Recent advances in molecular biology, sensors, and digital health technology underlie rapidly
growing market availability of products and devices for measuring and monitoring individual
health. A vast array of wearable devices, smart home monitors, and health tracking apps
provide an unprecedented view of individuals "in the wild" and provide customers with health
information once accessible only to researchers. The growing digital health market is
generating unprecedented volumes of information to support decision making around individual
health, and current trends suggest the demand for personalized health information, tools, and
services will continue to grow in the next decade.
What is missing from this technological and scientific growth is a reliable, individualized
way to translate data into action. If society wants to prevent diabetes, heart disease, and
other chronic illnesses that kill millions of Americans each year, individuals must be
empowered to address precursor conditions like obesity, hypertension, and depression.
Dialogue around consumer health often fails to address the profound disconnect between
measurements and outcomes/goals; e.g. monitoring one's weight is not the same as losing
weight, and counting steps is not the same as lowering blood pressure. Data are only useful
if they can help individuals identify interventions that work for them. The combination of
diet, exercise, drugs/supplements, activities, and lifestyle changes that targets an
individual's particular set of health problems is unique to him or her, and it is dependent
on a complex web of factors including genetics, environment, and personal lifestyle. If
individuals are to benefit from data, they must be able to relate changes in their personal
data to targeted adjustments in actions and outcomes. This effectively necessitates
conducting a robust trial at the level of the individual to determine the most promising
recipe of personal lifestyle adjustments to effect change.
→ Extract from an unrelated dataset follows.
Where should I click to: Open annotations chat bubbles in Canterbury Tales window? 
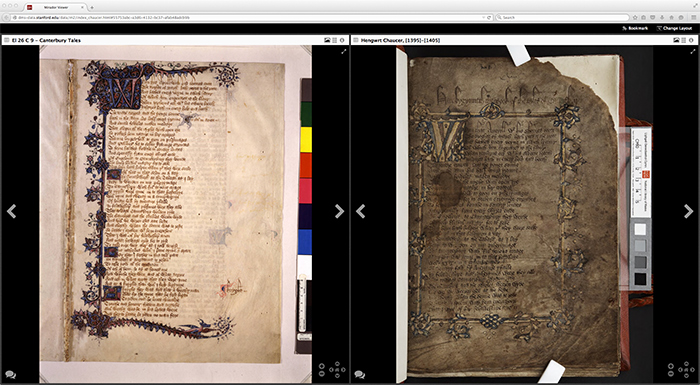tap(11, 375)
To address these challenges, the researchers have developed a unified statistical framework
for producing consistent, interpretable study results from diverse n-of-1 study designs. The
analysis framework is the backbone of the initial software platform, which includes modules
for study design, e-consent, data ingestion, data analysis, and visualization of results.
To test this platform, the researchers plan to deploy a prototype study that allows
individuals to test the cognitive effects of two commonly consumed substances: caffeine and
caffeine in combination with a safe, prevalent compound, L-theanine. Each enrolled individual
will participate in his/her own n-of-1 trial. After a baseline period where neither treatment
is taken, participants will alternate between the two treatments ("caffeine alone" and
"caffeine + L-theanine") according to a predefined schedule. Participants will complete a
daily cognitive assessment composed of 3 validated cognitive tests administered via the N1
app. The platform will analyze the cognitive assessment data and determine whether there is a
statistically meaningful treatment effect for either treatment compared to baseline for any
of the 3 cognitive tests for each individual that completes the study.
It is important to state explicitly that the research objectives for this protocol are not
related to the efficacy of L-theanine and caffeine. This specific study is designed to allow
the researchers to efficiently recruit and enroll subjects so that the underlying statistical
methods and software platform for executing n-of-1 trials may be evaluated.